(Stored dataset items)
###

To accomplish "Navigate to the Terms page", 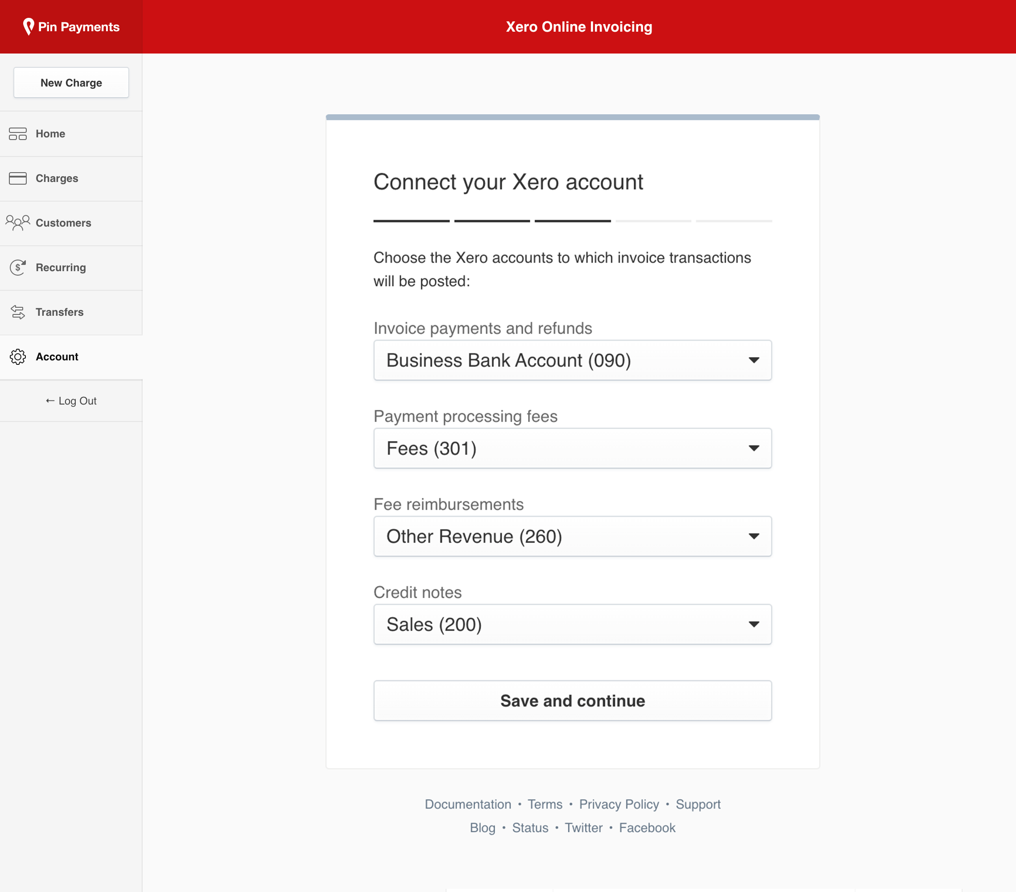I will coord(545,803).
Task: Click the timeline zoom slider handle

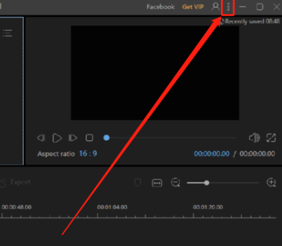Action: click(206, 183)
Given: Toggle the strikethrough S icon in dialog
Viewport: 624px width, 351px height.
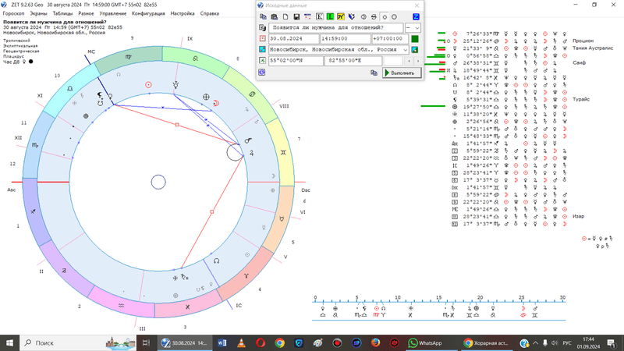Looking at the screenshot, I should pyautogui.click(x=374, y=16).
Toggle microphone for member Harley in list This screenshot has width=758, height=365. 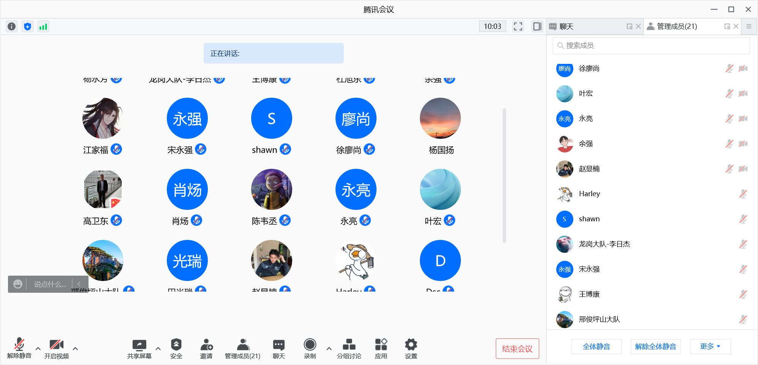[x=743, y=194]
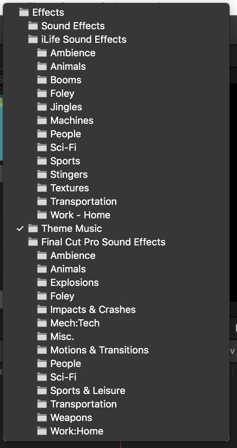Select Sports & Leisure entry

click(x=87, y=391)
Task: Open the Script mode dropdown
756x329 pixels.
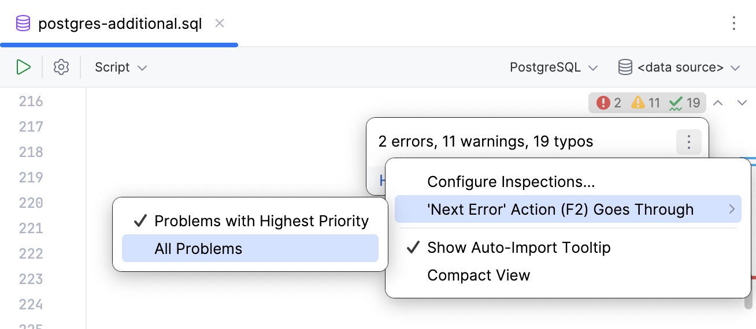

###

▶ Exercise brief:
Begin at the line containing "Task: Open the Script mode dropdown" and stop at the final line of the data. Retype those lines exactly, without the pictures.

▶ Result of this exercise:
Task: Open the Script mode dropdown
756x329 pixels.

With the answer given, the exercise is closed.